How often does that label get tossed around? I sure don’t feel like a survivor. I’ve done a lot and gone through a lot, but I haven’t gone through many of the terrible things out there that I know others have. I feel like my experiences don’t even compare. And they don’t.
However, I shouldn’t get down on myself because my experiences were not “as bad” as another person’s trauma. It isn’t our place to belittle one person’s trauma while elevating someone else’s. Trauma is something that shouldn’t be compared.
Many people have told me that I’m strong. I have a hard time believing that one as well. I have deal with panic and anxiety on a daily basis. I have had flashbacks that render me frozen and shaking. Why would anyone call that strong? Their reasoning is usually related to the fact that I haven’t turned to drugs or drinking as a coping strategy. I still don’t see it.
The closest anyone has ever gotten me to agreeing with them on that was when they told me that my strength is big because my strength is as big as the God that is in me. Wow. My strength is as big as God’s because my strength comes from him. Cause for thought, huh?
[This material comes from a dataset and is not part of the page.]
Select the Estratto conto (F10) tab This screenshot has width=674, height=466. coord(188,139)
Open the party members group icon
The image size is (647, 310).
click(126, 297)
I still don’t like to label myself as strong. I’ve been through a lot, and I have survived. I have God’s strength inside of me, and I have been gifted with resilience that enables me to bend without breaking in storms, much like bamboo. I still have a ways to go and a lot that needs to heal. But you know what? I’m going to be alright. It may not be in the way that some people would use to label as alright, but that’s ok because what matters is that I’m ok.